GLP-3 RT

GLP-3 RT is supplied as a retatrutide-class research peptide: a single 39-amino-acid sequence that simultaneously agonizes the GLP-1, GIP, and glucagon receptors. The "RT" suffix references the retatrutide (LY3437943) scaffold first described by Coskun et al. (Cell Metabolism, 2022). Material is for in vitro research use only and is not a drug.

A single peptide ligand activates three distinct Class B G-protein-coupled receptors: GLP-1R, GIPR, and GcgR. Reported in vitro potencies relative to endogenous hormones are roughly 0.4x at GLP-1R, 8.9x at GIPR, and 0.3x at GcgR (Coskun et al. 2022). Glucagon-receptor recruitment adds an energy-expenditure axis on top of incretin-mediated satiety and insulinotropic signaling.

The reference scaffold is a 39-residue peptide (~4731 Da) built on a GIP backbone, with 2-aminoisobutyric acid (Aib) at positions 2 and 20 to confer DPP-4 resistance, alpha-methyl-leucine at position 13, and a C20 fatty diacid moiety attached at Lys17 via a gammaGlu-AEEA spacer. The fatty acyl tail drives albumin binding for extended pharmacokinetic exposure.

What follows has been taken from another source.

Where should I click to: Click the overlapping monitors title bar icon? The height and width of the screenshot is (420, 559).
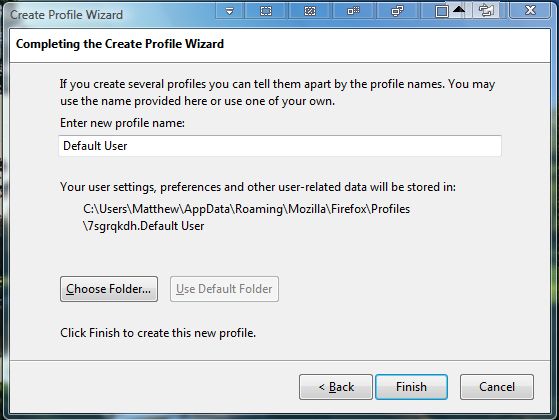(397, 11)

Published clinical-trial datasets for the retatrutide reference compound report dose-dependent reductions in body weight (~24.2% at 48 weeks, 12 mg arm; Jastreboff et al. NEJM 2023), HbA1c (~2.2 percentage points at 24 weeks in T2D subjects; Rosenstock et al. Lancet 2023), and intrahepatic fat (~86% in MASLD subjects; Sanyal et al. Nature Medicine 2024).

Typical in vitro and preclinical uses include: cell-based GLP-1R / GIPR / GcgR potency and signaling-bias assays (cAMP, beta-arrestin); diet-induced obese (DIO) and db/db rodent models for body composition and glycemic endpoints; and comparative pharmacology studies versus tirzepatide-class dual agonists and GLP-1 mono-agonists.

Lyophilized material should be stored at -20°C for long-term stability. Once reconstituted in bacteriostatic water, store at 2-8°C and use within 14 days. Avoid repeated freeze-thaw cycles and protect from light.